# PC startet nichtmehr nach BIOS einstellung.



## quenX (23. Oktober 2010)

Guten tag. 

Ich hatte gestern ein Thread zum meinen neu bestellten PC gepostet. Danke nochmal. 

Heute habe ich das mit einen kollegen zusammen gebaut, Windows istalliert. Soweit sogut. Lief richtig geil die möre. 
Bis ich dann im BIOS rumstellen wollte, bzw habe wie es in euren Helft der ausgabe PC GAMES HARDWARE 09/2010 Seite 26 beschrieben ist, da ich ziehmlich die gleichen komponenten wie der rechner für den es ausgelegt ist habe. 

Step 1 habe ich ausgelassen, weil nicht gefunden. 
Step 2/3. done!
Step 4/5/6. done!
ab Step 7 habe ich dann aufgehört weil ich 1. mit den begriffen nixmehr anfangen konnte und 2. Ich es für unnötig gehalten habe. 

Soweit sogut. 
Ich speicher alles mit F10 und starte den PC neu...
...
nix.
DIe lüfter und LEDs gingen an aber keine reaktion von Maus, Tastatur, Bildschirm. 
Beziehugsweiße zukt er mal kurz und fängt auch an zu rechnen aber eben nicht lange und passieren tut auch nix. 
Baterie die auf der Motherboard sitzt habe ich schon ein und ausgebaut mit hoffnung auf BIOS reset. Aber hat ne gefunzt.
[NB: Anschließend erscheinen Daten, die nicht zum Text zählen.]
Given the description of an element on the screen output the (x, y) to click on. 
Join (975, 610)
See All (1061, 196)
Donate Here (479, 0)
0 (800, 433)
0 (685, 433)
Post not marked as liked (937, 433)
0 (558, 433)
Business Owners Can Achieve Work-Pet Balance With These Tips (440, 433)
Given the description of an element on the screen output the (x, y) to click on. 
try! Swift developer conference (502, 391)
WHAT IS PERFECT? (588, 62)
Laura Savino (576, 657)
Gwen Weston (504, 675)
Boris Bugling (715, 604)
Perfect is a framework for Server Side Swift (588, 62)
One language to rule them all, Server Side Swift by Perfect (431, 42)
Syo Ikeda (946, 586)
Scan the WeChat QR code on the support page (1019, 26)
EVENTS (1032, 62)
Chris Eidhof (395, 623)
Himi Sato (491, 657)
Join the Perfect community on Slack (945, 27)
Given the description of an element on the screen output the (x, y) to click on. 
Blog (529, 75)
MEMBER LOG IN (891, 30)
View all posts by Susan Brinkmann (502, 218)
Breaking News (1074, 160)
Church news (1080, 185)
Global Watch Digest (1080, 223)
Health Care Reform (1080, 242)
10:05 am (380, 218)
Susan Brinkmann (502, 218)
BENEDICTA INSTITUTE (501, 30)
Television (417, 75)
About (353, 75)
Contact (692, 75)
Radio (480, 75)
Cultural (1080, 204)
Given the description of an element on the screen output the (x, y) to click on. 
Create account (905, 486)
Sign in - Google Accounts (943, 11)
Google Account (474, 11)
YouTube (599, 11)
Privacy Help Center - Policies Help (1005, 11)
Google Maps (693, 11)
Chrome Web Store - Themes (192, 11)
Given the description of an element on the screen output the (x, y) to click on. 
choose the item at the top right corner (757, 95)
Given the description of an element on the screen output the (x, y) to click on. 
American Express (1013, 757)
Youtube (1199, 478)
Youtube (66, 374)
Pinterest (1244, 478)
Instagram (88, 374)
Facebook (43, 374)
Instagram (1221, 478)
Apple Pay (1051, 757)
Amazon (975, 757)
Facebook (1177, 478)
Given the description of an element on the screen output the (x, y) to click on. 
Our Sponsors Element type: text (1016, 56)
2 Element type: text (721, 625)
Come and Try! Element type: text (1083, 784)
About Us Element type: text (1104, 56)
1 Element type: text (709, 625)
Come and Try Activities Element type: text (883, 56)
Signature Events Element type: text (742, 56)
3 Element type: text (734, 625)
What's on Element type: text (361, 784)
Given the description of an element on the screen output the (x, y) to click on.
Und jetzt sitz ich hier an meinen alten PC und bin am verzweifeln. 
BITTEEEEEEEEEE HEEEEELFT MIIIIIIIIR!!!


----------



## quantenslipstream (23. Oktober 2010)

Bist du sicher, dass der Bios Resett funktioniert hat?
Denn wenns geklappt hat, sollte das System wieder so starten, wie am Anfang, denn kaputt machen kannst du nichts, wenn du was im Bios verstellst, nur eben so, dass der Rechner nicht mehr startet, aber dafür ist das Resett ja da.
Hast du auf dem Brett ein Bios Resett Knopf?
Welches Brett ist das genau?


----------



## quenX (23. Oktober 2010)

Ich hab das netzteil rausgezogen und und die Batterie rausgebaut und rund 2-3 min gewartet. Das müsste ja eig reichen?!?! oder? ^^
Weiß ich nicht. Ich bin nicht so der Profi bei den PC Innenleben oder BIOS.

Ich hab ein 

msi 870A-G54 Motherboard
und AMD Phenom II Black edition (955)


----------



## Kjyjan (23. Oktober 2010)

Also Kondensatoren können den Strom sehr lang Speichern, also 15min würde ich schon warten. (Hat das Teil kein CMOS Reset Button oder Jumper?)


----------



## quantenslipstream (23. Oktober 2010)

Du musst den NT Stecker rausziehen, dann der Startkopf noch mal drücken, damit die Kondensatoren entladen werden und danach die Batterie rausnehmen.


----------



## quenX (23. Oktober 2010)

NT? 
Netzteil?
Naja ich habe Er das netzteil abgezogen dann baterie raus und dann erst nochmal aufm start gedrückt. Macht das was aus?


----------



## quantenslipstream (23. Oktober 2010)

Du musst das NT Kabel abmachen (oder das NT hinten aussschalten, ist das gleiche), dann den Rechner starten, kurz gehen die Lampen an, dann sofort wieder aus (die Kondensatoren sind nun leer) und danach die Batterie rausnehmen (schau mal ins Handbuch des Bretts, da steht genau drin, wie du ein Bios Resett machen musst).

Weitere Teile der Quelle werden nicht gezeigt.